Problem to solve. Determine the count of lines in the data below that include the word "with", and give nothing besides it.

Listed entries.
*-*-*

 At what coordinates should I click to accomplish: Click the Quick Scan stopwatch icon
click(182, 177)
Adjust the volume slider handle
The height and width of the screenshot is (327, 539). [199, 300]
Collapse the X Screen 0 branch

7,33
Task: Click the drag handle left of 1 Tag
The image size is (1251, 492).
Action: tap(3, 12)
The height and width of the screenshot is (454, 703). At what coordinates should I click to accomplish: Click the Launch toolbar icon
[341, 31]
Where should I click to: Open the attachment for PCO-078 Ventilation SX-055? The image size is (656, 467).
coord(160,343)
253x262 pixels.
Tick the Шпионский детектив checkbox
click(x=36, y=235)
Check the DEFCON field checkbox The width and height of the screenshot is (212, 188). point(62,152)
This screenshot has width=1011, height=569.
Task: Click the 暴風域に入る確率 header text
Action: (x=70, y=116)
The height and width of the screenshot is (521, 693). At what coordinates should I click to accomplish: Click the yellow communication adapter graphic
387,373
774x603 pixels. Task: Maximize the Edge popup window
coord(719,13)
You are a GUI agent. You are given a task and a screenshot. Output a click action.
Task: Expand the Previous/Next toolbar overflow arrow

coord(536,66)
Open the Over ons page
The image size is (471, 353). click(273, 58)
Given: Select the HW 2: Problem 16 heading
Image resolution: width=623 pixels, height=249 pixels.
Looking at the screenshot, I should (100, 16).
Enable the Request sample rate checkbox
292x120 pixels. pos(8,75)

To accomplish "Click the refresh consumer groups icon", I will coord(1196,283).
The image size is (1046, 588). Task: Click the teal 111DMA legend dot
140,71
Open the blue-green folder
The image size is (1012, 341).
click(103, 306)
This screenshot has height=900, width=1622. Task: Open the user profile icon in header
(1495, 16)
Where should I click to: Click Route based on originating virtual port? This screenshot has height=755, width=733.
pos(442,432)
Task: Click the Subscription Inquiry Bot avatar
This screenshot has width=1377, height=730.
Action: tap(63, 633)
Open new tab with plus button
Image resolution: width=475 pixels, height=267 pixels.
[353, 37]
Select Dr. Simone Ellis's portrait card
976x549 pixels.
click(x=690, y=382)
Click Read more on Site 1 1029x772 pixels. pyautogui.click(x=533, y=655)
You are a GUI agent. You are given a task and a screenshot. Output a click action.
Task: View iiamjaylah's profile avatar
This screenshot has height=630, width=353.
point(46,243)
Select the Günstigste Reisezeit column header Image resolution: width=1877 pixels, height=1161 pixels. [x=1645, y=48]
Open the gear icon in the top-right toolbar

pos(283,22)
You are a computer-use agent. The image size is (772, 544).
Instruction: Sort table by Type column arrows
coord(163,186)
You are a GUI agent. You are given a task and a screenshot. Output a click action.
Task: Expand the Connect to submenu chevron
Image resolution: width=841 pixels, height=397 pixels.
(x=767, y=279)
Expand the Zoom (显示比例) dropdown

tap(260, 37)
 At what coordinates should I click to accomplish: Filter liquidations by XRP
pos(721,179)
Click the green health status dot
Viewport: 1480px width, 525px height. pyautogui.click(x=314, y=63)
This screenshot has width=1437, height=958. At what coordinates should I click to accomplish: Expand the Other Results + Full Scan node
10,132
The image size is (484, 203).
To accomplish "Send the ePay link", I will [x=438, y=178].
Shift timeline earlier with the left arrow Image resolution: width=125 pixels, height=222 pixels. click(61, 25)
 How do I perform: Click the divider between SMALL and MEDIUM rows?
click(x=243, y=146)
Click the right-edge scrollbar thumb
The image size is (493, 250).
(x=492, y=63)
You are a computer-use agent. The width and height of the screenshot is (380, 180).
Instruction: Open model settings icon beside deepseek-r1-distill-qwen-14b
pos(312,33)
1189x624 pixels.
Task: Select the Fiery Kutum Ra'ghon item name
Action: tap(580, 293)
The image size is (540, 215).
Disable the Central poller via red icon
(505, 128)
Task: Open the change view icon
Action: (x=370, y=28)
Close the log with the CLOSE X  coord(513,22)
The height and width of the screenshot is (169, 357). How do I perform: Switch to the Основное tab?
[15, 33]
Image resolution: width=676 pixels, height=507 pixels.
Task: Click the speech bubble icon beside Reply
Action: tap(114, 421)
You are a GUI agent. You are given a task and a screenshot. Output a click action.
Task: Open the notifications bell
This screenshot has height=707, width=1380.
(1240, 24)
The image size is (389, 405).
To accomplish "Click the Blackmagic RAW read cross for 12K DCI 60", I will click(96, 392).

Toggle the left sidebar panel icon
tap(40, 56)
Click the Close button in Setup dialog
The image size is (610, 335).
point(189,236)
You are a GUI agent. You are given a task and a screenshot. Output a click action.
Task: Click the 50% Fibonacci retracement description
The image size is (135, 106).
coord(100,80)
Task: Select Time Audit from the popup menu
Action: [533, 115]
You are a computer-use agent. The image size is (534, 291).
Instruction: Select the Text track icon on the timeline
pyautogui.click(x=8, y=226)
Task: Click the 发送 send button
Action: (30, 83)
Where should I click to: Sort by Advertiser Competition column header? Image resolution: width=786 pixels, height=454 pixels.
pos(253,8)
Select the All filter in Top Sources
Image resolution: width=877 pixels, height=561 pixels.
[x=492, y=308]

*-*-*

Exercise response. 3